Mergers and acquisitions are fairly commonplace in Ohio. These two business strategies allow companies to grow by sometimes buying out a competitor or a partner. For the seller, it may also provide the means to retire early and peacefully.
However, as with any other business process, acquisitions and mergers require due diligence. This is as true for buyers as it is for sellers. Both parties have a lot to lose and a lot to gain, so it is in both of their best interests to read through all the fine print and verify the information before negotiating.
For the buyer
Forbes recommends that buyers should evaluate a business carefully before adding it to its profile. One of the most important factors to consider is how well the business has been performing financially over the past few years. Is the business making a consistent profit? When was the last time the financial statements were audited by an external auditor? What did the auditor say?
When one company acquires another, their intellectual property is typically a part of the deal. However, current patents and user agreements may affect how the new company may be able to use this intellectual information. Buyers should look out for government assistance and any liens against the property.
For the seller
Forbes recommends that businesses prepare to negotiate a fair price.However, they also warn that a business must be able to prove its value, especially if the asking price is high. In addition to this, sellers should brace themselves for a potentially long negotiation process along with all the prodding and poking that comes with the buyer’s due diligence.
When buyers compete, sellers are in a much better position to earn payment at or above their asking price.

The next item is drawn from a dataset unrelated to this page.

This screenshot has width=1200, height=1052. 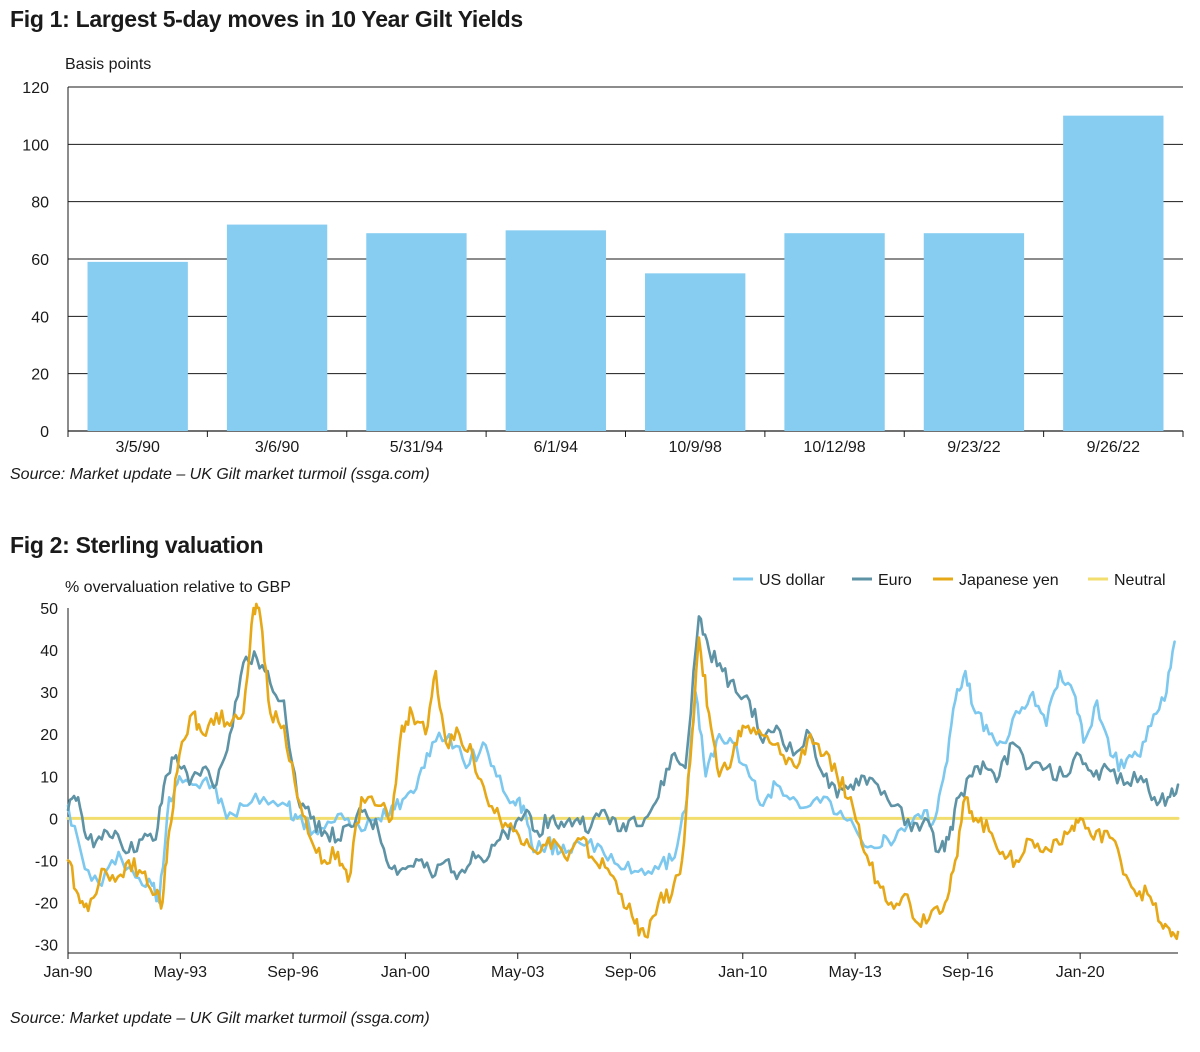 What do you see at coordinates (68, 972) in the screenshot?
I see `x-tick-label: Jan-90` at bounding box center [68, 972].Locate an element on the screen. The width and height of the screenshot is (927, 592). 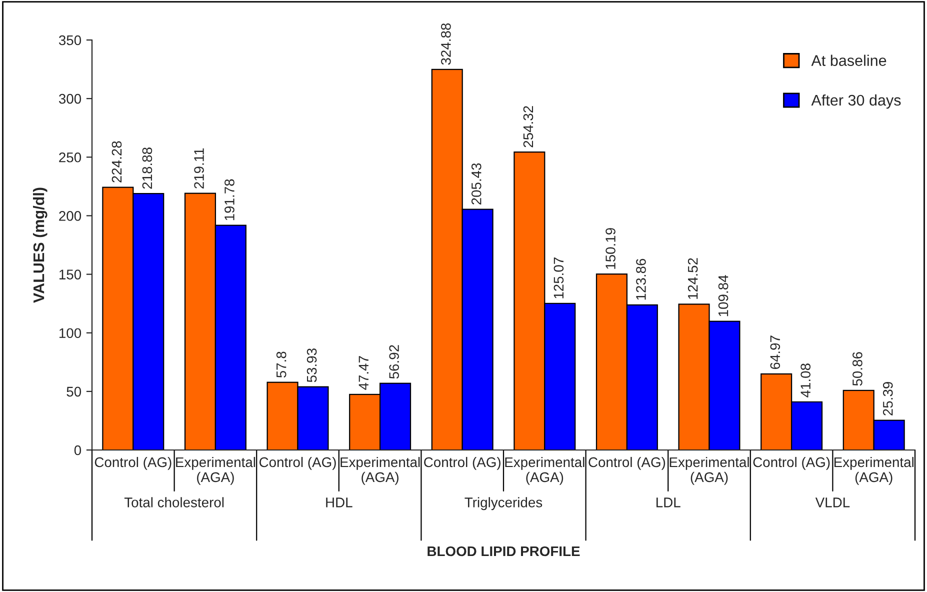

As a result, many companies entertain multiple bidders. Because these potential buyers will typically be competitors, the different companies may be more willing to pay higher prices to outdo each other. It is possible to set up an auction to simplify the process.
When it comes to acquisitions and mergers, buyers conduct due diligence to ensure they are not buying fools’ gold. Sellers, on the other hand, want to know they are properly compensated for giving up their company. It is a competitive process and when handled fairly it can be mutually beneficial for both parties.